Dans cette présentation académique, ce sont la place et le rôle que jouent dans l’immense espace saharo- sahélien les frontières entre des peuples mobiles et des États postcoloniaux qui sont présentés. La défaillance étatique généralisée explique que s’y soient installés en toute impunité des groupes mafieux et terroristes.
Le rôle et l’utilité des frontières nationales en zone saharo-sahélienne
The role and utility of national border in the Sahara-Sahel zone
In this academic presentation, the places and roles played by the boundaries between mobile peoples and postcolonial states in the immense Sahara-Sahalien space are presented. Widespread state failure there explains that these are arranged with impunity by the mafia and terrorist groups.
L’espace saharo-sahélien recoupe celui de la Communauté des États sahélo-sahariens (CEN-SAD) créée le 4 février 1998, à Tripoli, en Libye, à l’issue du Sommet réunissant les chefs d’État de la Libye, du Mali, du Niger, du Soudan et du Tchad. Cette Organisation internationale regroupe 28 États situés dans le Nord, l’Ouest, le Centre et l’Est de l’Afrique. L’immensité de cette zone contraint à limiter le champ d’analyse à certains États, à savoir la Centrafrique, l’Égypte, le Liberia, la Libye, le Mali, le Maroc, la Mauritanie, le Nigeria, le Niger, le Tchad, la Tunisie et le Soudan auxquels nous ajouterons des États non parties à cette organisation, l’Algérie et le Cameroun, eu égard aux interférences existant entre tous ces pays. La zone faisant l’objet de cette réflexion est centrée sur ces pays qui partagent des frontières communes, ce qui amène à examiner le rôle et l’utilité des frontières nationales sur leur assise spatiale.

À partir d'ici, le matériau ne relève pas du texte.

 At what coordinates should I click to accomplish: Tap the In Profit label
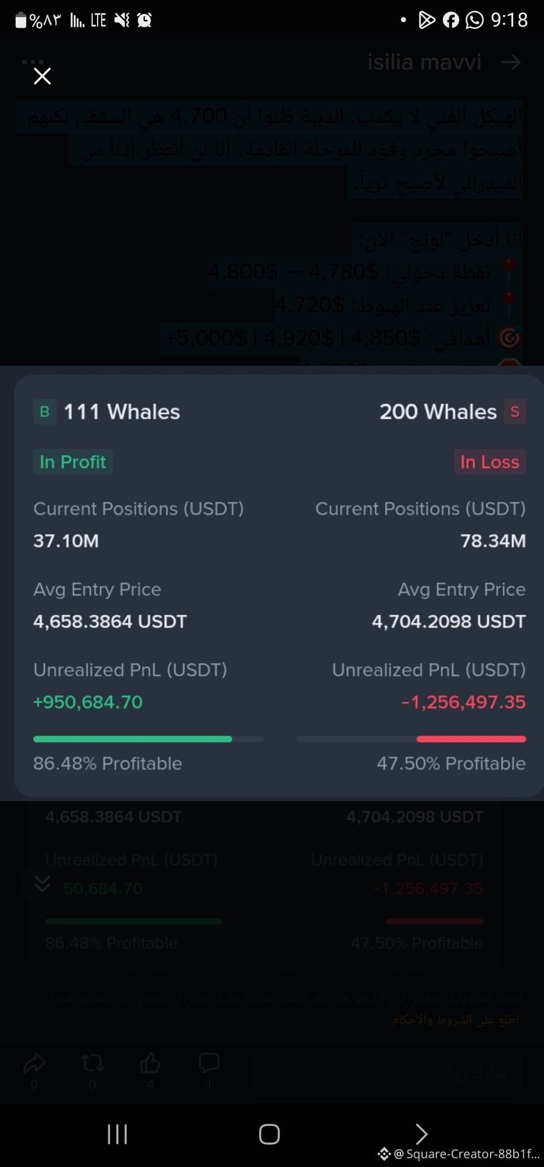pos(73,462)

L’intérêt de cette étude tient aux réalités qui prévalent sur le territoire des entités étatiques et aux rapports qui prédominent entre celles-ci. Nous examinerons d’une part, les interactions entre les États saharo-sahéliens, et d’autre part, les frontières saharo-sahéliennes comme clé de voûte d’une nouvelle approche de la sécurité caractérisée par une menace réelle.
Les interactions entre les États constituant la zone saharo-sahélienne
Ces interactions sont manifestes aussi bien par la circulation des personnes et des biens que par des différends frontaliers entre les États.
La circulation des personnes et des biens
L’Afrique, bien avant la colonisation, était clanique et tribale mais le tracé des frontières n’a pas tenu compte de cette vie en communautés (1), de sorte qu’un même peuple a pu être séparé. Reparties sur plusieurs territoires étatiques, les populations vont continuer à se fréquenter. Pour mieux réglementer ces déplacements africains, après les indépendances, divers instruments sont adoptés par les organisations internationales. La CEN-SAD emboîte le pas à ses devancières, en prévoyant la suppression de toutes les restrictions qui entravent la libre circulation des personnes. Les déplacements de populations dans cette zone sont denses, à cause des personnes parlant la même langue et appartenant à la même ethnie qui se retrouvent dans plusieurs pays : les Misseriya et des Salamat en Centrafrique, au Tchad et au Soudan ; les Zaghawa au Soudan et au Tchad ; les Touareg au Niger et au Mali. Par ailleurs, la pratique de la même activité (l’agriculture et l’élevage) est susceptible de rapprocher les populations saharo-sahéliennes ; les aléas climatiques (la sécheresse) et l’austérité (2) favorisent le déplacement des éleveurs et des agriculteurs à la recherche de pâturages verdoyants et de terres humides favorables aux bétails et aux cultures (3). Constituant des points d’appui stratégiques à la survie, ces espaces peuvent très vite engendrer des conflits entre les groupes, surtout lorsque leur accès s’en trouve limité. Aussi, l’espace saharo-sahélien constitue-t-il le lieu d’un important flux de migrations (4) pour des personnes qui souhaitent accéder au continent européen. Si les rapports entre les peuples saharo-sahéliens sont au beau fixe, ce n’est toujours pas le cas des entités étatiques qui entretiennent parfois des relations tumultueuses.